(Records shown):
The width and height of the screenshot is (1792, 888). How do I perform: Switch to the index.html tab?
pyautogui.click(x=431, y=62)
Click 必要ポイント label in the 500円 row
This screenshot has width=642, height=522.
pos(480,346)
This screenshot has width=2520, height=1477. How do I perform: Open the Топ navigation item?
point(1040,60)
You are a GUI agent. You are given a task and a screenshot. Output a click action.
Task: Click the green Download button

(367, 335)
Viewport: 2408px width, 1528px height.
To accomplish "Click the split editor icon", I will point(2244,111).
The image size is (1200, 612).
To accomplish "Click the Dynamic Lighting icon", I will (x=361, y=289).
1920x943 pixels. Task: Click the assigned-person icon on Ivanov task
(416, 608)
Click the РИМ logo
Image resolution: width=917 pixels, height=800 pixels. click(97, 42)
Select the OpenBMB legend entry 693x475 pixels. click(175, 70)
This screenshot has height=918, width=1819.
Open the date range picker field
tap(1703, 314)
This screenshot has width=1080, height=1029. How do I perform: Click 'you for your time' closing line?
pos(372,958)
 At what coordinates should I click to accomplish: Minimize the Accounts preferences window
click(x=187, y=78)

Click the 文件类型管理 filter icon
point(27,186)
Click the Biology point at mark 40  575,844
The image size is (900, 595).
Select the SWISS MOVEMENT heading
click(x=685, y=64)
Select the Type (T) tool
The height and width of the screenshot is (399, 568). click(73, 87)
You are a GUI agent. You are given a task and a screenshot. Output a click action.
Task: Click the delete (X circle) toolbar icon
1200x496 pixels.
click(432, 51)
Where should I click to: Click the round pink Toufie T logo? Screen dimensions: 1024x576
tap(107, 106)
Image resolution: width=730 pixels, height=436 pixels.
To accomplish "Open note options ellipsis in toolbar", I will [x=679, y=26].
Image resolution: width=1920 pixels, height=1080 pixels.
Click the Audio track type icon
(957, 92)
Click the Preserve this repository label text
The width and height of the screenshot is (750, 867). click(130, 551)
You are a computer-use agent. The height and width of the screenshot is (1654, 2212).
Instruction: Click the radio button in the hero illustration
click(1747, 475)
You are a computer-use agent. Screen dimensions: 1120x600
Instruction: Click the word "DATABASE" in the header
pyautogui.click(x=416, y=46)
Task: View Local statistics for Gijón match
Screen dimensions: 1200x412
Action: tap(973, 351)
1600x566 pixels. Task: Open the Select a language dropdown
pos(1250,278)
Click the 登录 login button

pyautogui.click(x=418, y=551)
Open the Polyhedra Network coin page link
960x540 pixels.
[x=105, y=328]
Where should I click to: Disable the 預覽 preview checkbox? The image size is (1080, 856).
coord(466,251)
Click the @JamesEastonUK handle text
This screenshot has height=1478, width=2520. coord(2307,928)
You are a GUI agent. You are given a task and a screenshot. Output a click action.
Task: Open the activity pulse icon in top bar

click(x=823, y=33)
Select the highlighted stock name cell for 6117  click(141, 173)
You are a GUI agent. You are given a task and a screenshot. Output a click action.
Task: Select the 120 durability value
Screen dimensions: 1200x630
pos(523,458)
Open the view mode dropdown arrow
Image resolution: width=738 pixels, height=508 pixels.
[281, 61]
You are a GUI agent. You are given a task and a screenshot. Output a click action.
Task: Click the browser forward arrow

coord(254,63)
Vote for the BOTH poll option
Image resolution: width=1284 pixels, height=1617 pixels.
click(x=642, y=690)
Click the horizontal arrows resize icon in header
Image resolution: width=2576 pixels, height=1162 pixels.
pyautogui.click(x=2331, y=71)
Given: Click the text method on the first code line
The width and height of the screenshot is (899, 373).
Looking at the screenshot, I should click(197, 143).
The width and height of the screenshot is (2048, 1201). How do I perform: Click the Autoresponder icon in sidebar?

(Exercise instructions): Reproduce all of the entries above verbatim, keeping every line unchanged.

(Written reply):
The width and height of the screenshot is (1792, 888). How do I perform: Switch to the index.html tab?
pyautogui.click(x=431, y=62)
Click 必要ポイント label in the 500円 row
This screenshot has width=642, height=522.
pos(480,346)
This screenshot has width=2520, height=1477. How do I perform: Open the Топ navigation item?
point(1040,60)
You are a GUI agent. You are given a task and a screenshot. Output a click action.
Task: Click the green Download button

(367, 335)
Viewport: 2408px width, 1528px height.
To accomplish "Click the split editor icon", I will point(2244,111).
The image size is (1200, 612).
To accomplish "Click the Dynamic Lighting icon", I will (x=361, y=289).
1920x943 pixels. Task: Click the assigned-person icon on Ivanov task
(416, 608)
Click the РИМ logo
Image resolution: width=917 pixels, height=800 pixels. click(97, 42)
Select the OpenBMB legend entry 693x475 pixels. click(175, 70)
This screenshot has height=918, width=1819.
Open the date range picker field
tap(1703, 314)
This screenshot has width=1080, height=1029. How do I perform: Click 'you for your time' closing line?
pos(372,958)
 At what coordinates should I click to accomplish: Minimize the Accounts preferences window
click(x=187, y=78)

Click the 文件类型管理 filter icon
point(27,186)
Click the Biology point at mark 40  575,844
The image size is (900, 595).
Select the SWISS MOVEMENT heading
click(x=685, y=64)
Select the Type (T) tool
The height and width of the screenshot is (399, 568). click(73, 87)
You are a GUI agent. You are given a task and a screenshot. Output a click action.
Task: Click the delete (X circle) toolbar icon
1200x496 pixels.
click(432, 51)
Where should I click to: Click the round pink Toufie T logo? Screen dimensions: 1024x576
tap(107, 106)
Image resolution: width=730 pixels, height=436 pixels.
To accomplish "Open note options ellipsis in toolbar", I will [x=679, y=26].
Image resolution: width=1920 pixels, height=1080 pixels.
Click the Audio track type icon
(957, 92)
Click the Preserve this repository label text
The width and height of the screenshot is (750, 867). click(130, 551)
You are a computer-use agent. The height and width of the screenshot is (1654, 2212).
Instruction: Click the radio button in the hero illustration
click(1747, 475)
You are a computer-use agent. Screen dimensions: 1120x600
Instruction: Click the word "DATABASE" in the header
pyautogui.click(x=416, y=46)
Task: View Local statistics for Gijón match
Screen dimensions: 1200x412
Action: tap(973, 351)
1600x566 pixels. Task: Open the Select a language dropdown
pos(1250,278)
Click the 登录 login button

pyautogui.click(x=418, y=551)
Open the Polyhedra Network coin page link
960x540 pixels.
[x=105, y=328]
Where should I click to: Disable the 預覽 preview checkbox? The image size is (1080, 856).
coord(466,251)
Click the @JamesEastonUK handle text
This screenshot has height=1478, width=2520. coord(2307,928)
You are a GUI agent. You are given a task and a screenshot. Output a click action.
Task: Open the activity pulse icon in top bar

click(x=823, y=33)
Select the highlighted stock name cell for 6117  click(141, 173)
You are a GUI agent. You are given a task and a screenshot. Output a click action.
Task: Select the 120 durability value
Screen dimensions: 1200x630
pos(523,458)
Open the view mode dropdown arrow
Image resolution: width=738 pixels, height=508 pixels.
[281, 61]
You are a GUI agent. You are given a task and a screenshot. Output a click action.
Task: Click the browser forward arrow

coord(254,63)
Vote for the BOTH poll option
Image resolution: width=1284 pixels, height=1617 pixels.
click(x=642, y=690)
Click the horizontal arrows resize icon in header
Image resolution: width=2576 pixels, height=1162 pixels.
pyautogui.click(x=2331, y=71)
Given: Click the text method on the first code line
The width and height of the screenshot is (899, 373).
Looking at the screenshot, I should click(197, 143).
The width and height of the screenshot is (2048, 1201). How do I perform: Click the Autoresponder icon in sidebar?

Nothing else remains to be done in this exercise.